A monastery in Prague has revived a recipe for an IPA once favoured by British soldiers in India, which has proved a hit with the locals.

The Strahov Monastery brewery which makes 60,000 litres of the IPA every year.

Strahov Monastery, an ancient monastery founded in 1142, has brewed beer since 1400 for its monks.

It recently rediscovered an IPA recipe which was originally brewed for British soldiers to keep their spirits up during Britain’s rule of India, as reported the Times of India, deciding to relaunch it.

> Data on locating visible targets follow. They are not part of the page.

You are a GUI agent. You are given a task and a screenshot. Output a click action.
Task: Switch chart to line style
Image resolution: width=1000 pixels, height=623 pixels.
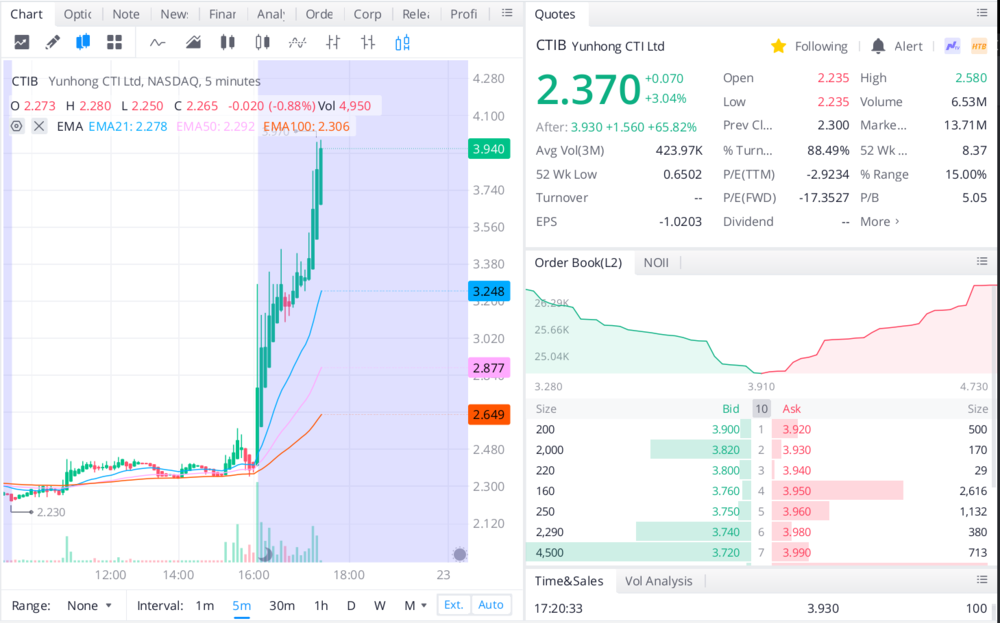click(157, 42)
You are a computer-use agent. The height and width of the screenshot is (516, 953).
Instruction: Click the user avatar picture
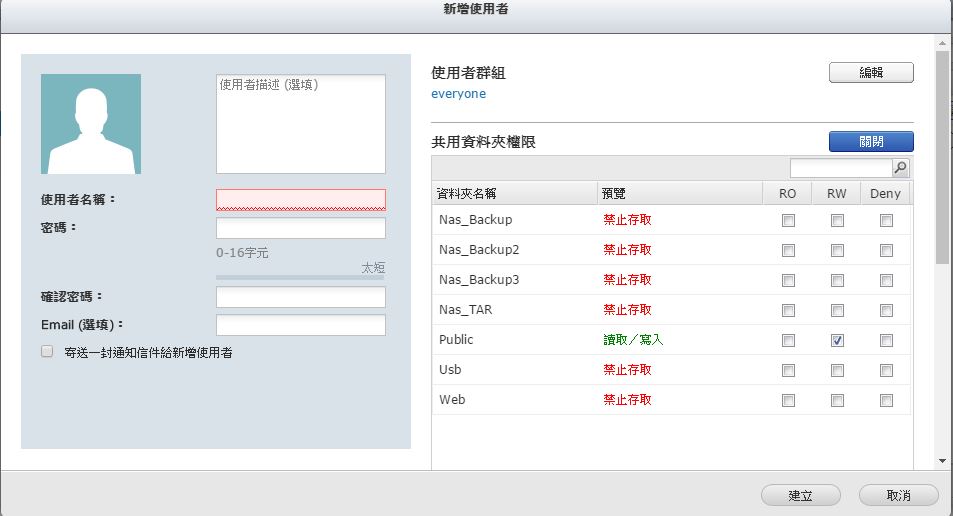91,124
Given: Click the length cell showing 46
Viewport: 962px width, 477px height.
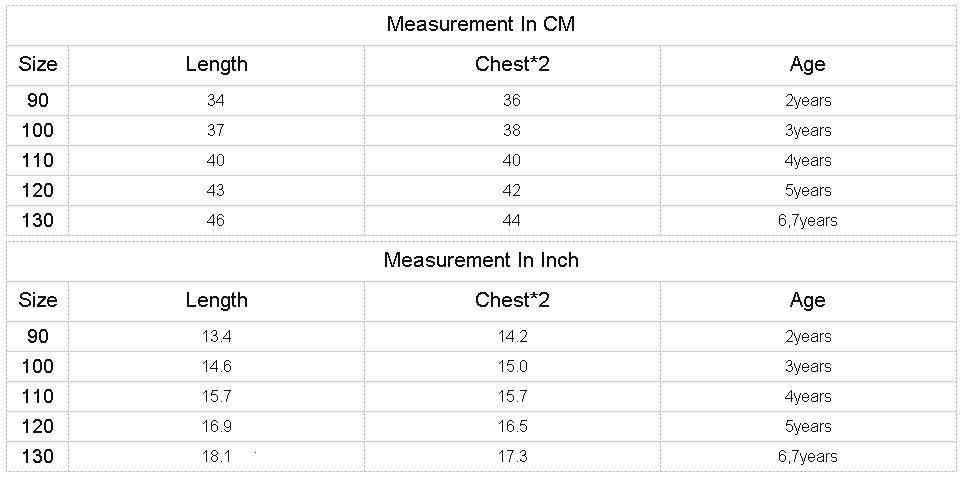Looking at the screenshot, I should [x=216, y=220].
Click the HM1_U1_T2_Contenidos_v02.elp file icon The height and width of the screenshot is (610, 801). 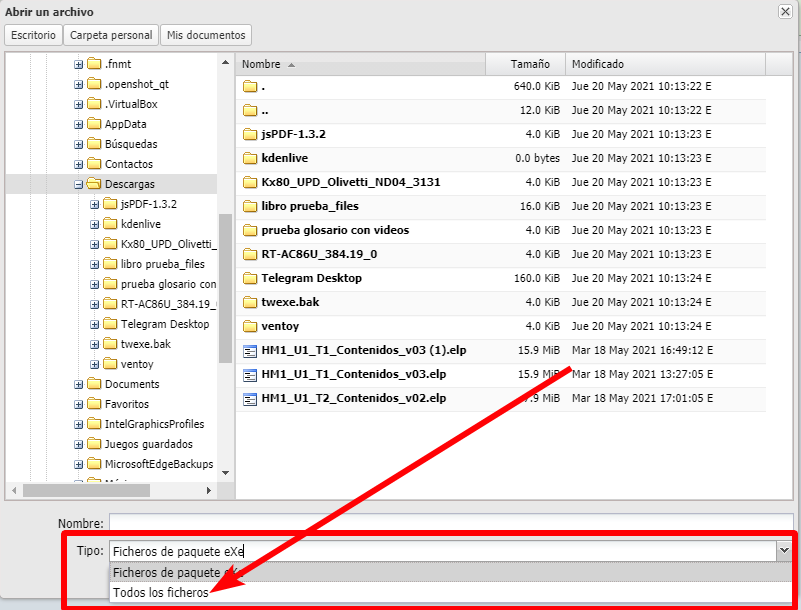[250, 398]
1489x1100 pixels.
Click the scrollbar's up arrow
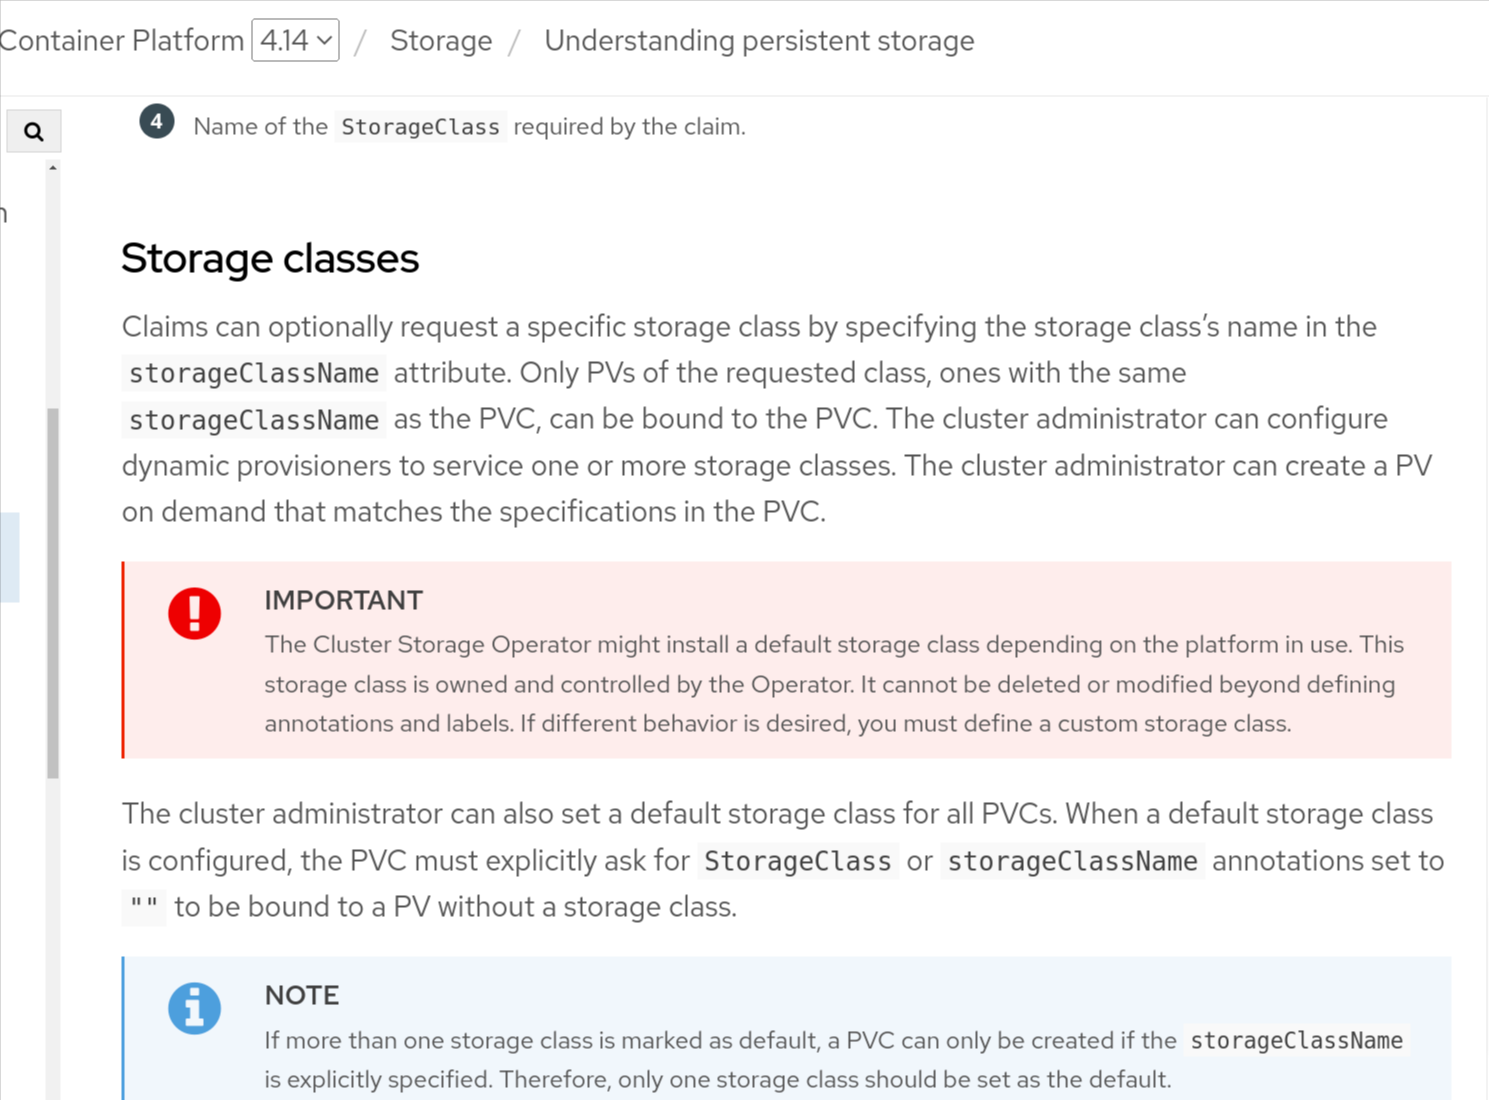pyautogui.click(x=52, y=170)
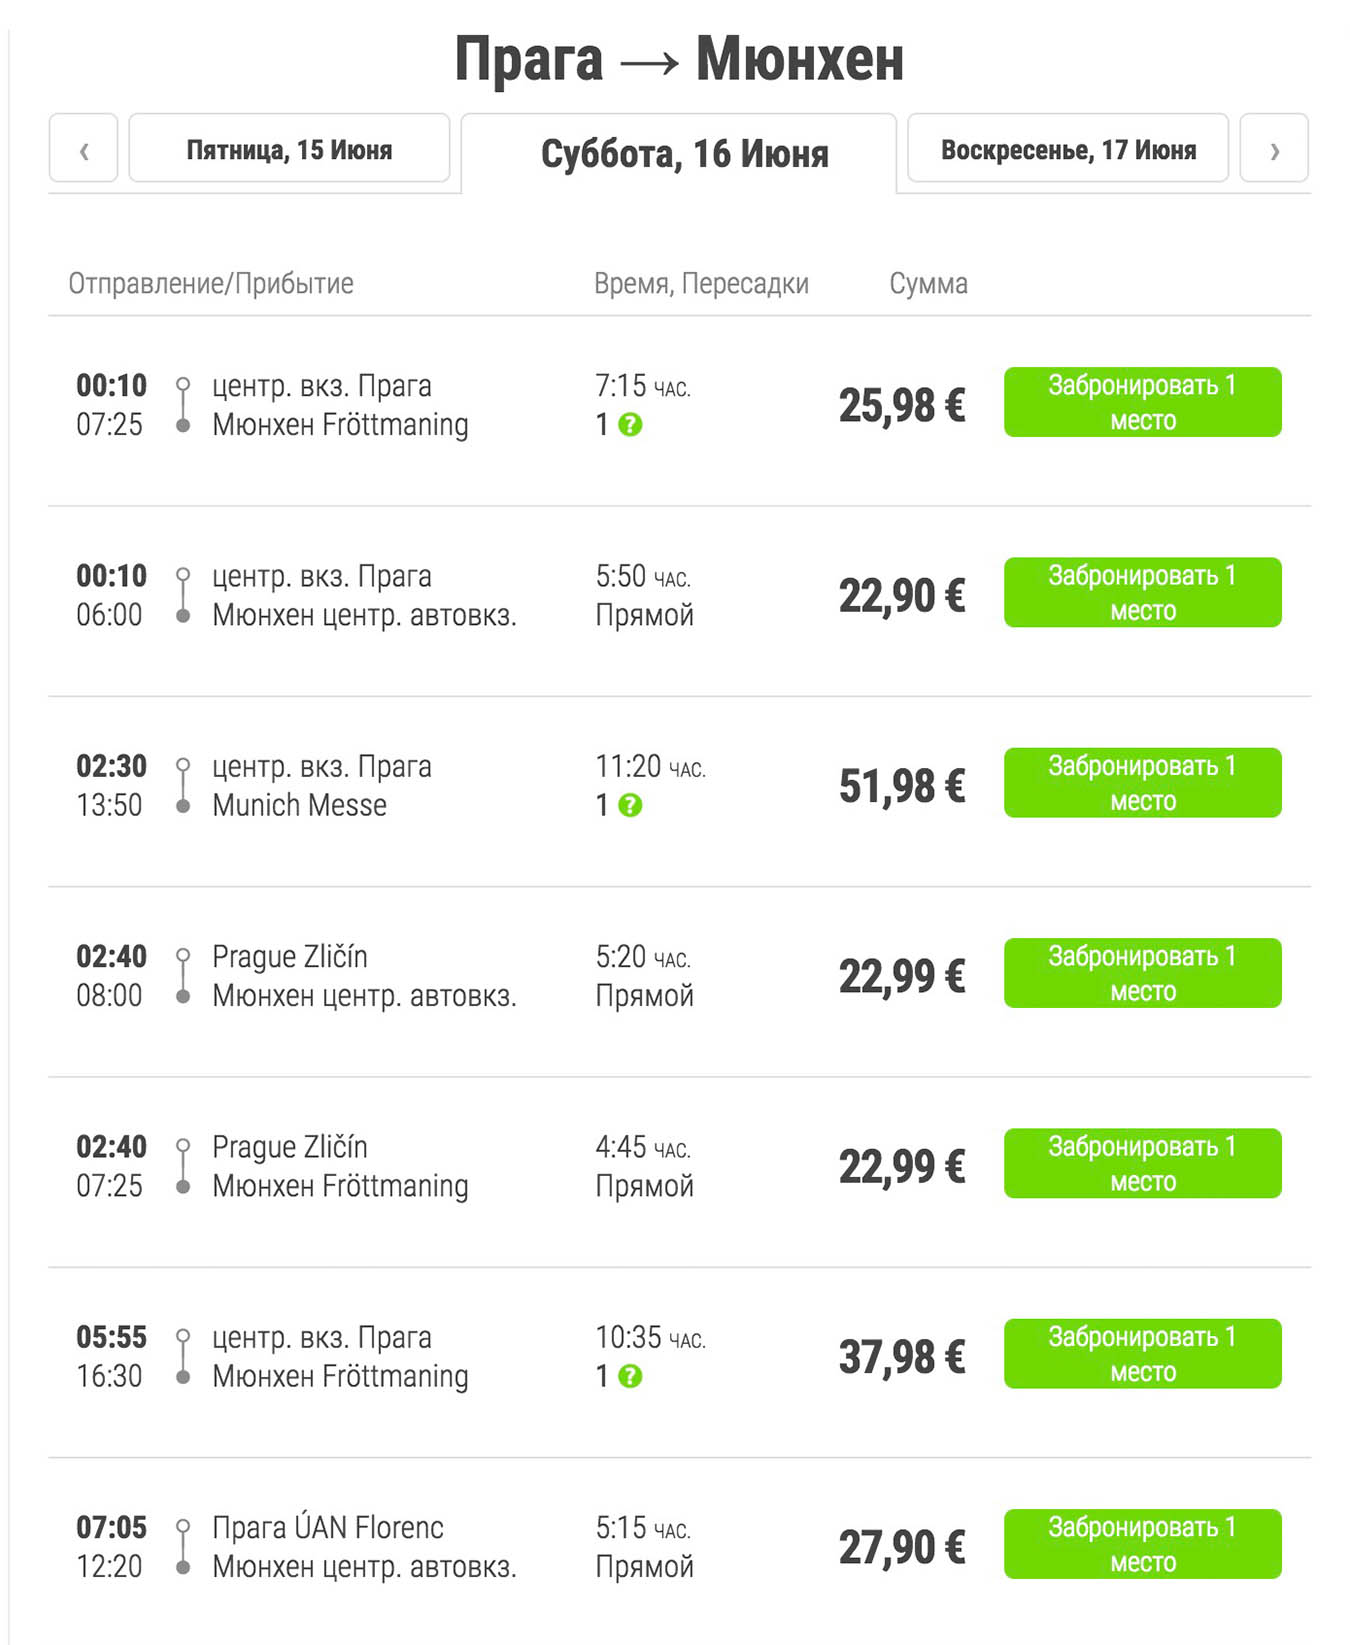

Called SV Norbert India Pale Ale, it’s served in the monastery’s bar and is proving popular with locals in Prague and tourists who visit Strahov to learn about the history of brewing and to view its historic libraries.

The brewery manager, Marek Kocvera said: “This beer was originally prepared for long distance transport, so it should stay in good condition during the journey from England to India. That’s why it was quite strong (6-7% alcohol) and well hopped. Hops contain natural antibacterial matters and they help to preserve beer. Because the soldiers added large quantities of hops in this beer, it is a lot more bitter that other varieties and very aromatic. The colour ranges between gold to dark copper. The aroma is very fruity — from citruses to berries. It is strong but refreshing beer.”

He also added that although the brewery had been serving small quantities of the beer since 2009, it took a while for the strong flavour to catch on. Since last year however, the brewery has seen “a big boom in sales” with 60,000 litres being produced every year.